### Problem requirements
In the HF&ML components code below, please say what the abbreviation NRC stands for.

### Document excerpt
::::
# HF&ML components

In [1]:
# coding=utf-8
import numpy as np
import pandas as pd
import copy
from sklearn.metrics.pairwise import cosine_similarity


#This input list contains N*N dictionary, which is the value of cosine similarity between node and node
def node_reassemble_cosine(df, threshold):
    verify_set = []
    #initialize
    for i in range(len(df)):
        #Pass Sets
        verify_set.append(set([key for key, value in df[i].items() if value >= threshold]))
    return verify_set

#This has two inputs: the original dataset (processed train data X) and the NRC adjustment standard, 
#which is to use the original dataset for NRC processing (for each features)
#NRC is abbreviation of Node Reassemble Calibrate
def node_reassemble_intensity(X, NRC):
    result = []
    ID = []
    for i in range(len(X)):
        ID.append(i)
    #After the corresponding df, use dictionary corresponding
    dic_X = dict(zip(ID, X))
    for i in range(len(X)):
        #strongest neighbors, and their features
        element_dic_X = [value for key, value in dic_X.items() if key in NRC[i]]
        #Add up their features as denominator
        sum_element_dic_X = sum(element_dic_X)
        #Get the value of the target
        target = [value for key, value in dic_X.items() if key == i][0]
        #Node reassemble
        result.append(((target/sum_element_dic_X)*len(element_dic_X)*target))
    return result
    

def get_NRC_X(path, feature_list, threshold):
    
    #read csv
    df = pd.read_csv(path,names=feature_list)
    #remove NA
    df = df.fillna(0)
    
    
    #Take the available features (assume the first is the ID, the last is the Label)
    X = pd.DataFrame(df, columns = feature_list[1:-1])
    X = np.squeeze(np.asarray(X))
::::
### Information shown

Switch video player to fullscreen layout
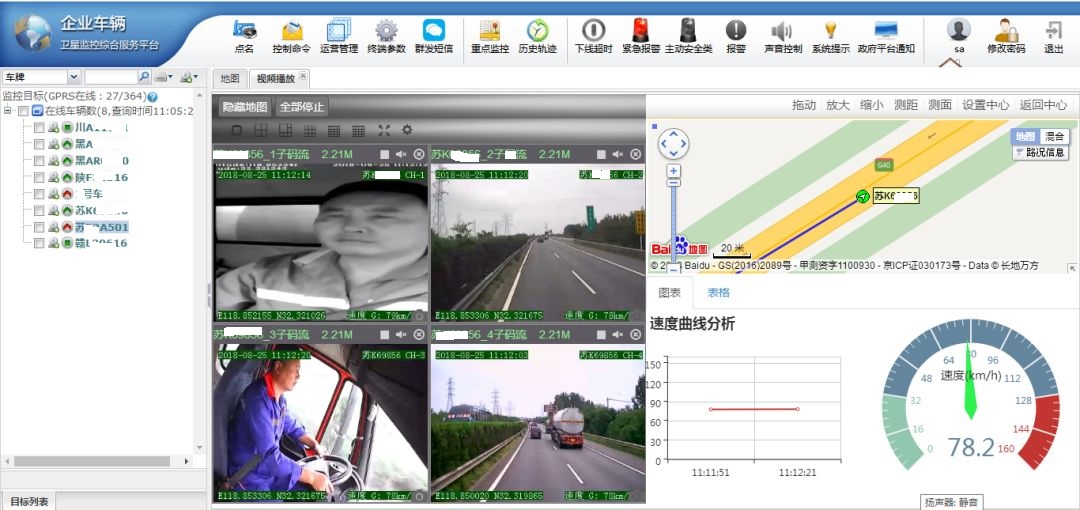The height and width of the screenshot is (510, 1080). 384,130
::::
### Exercise output
Node Reassemble Calibrate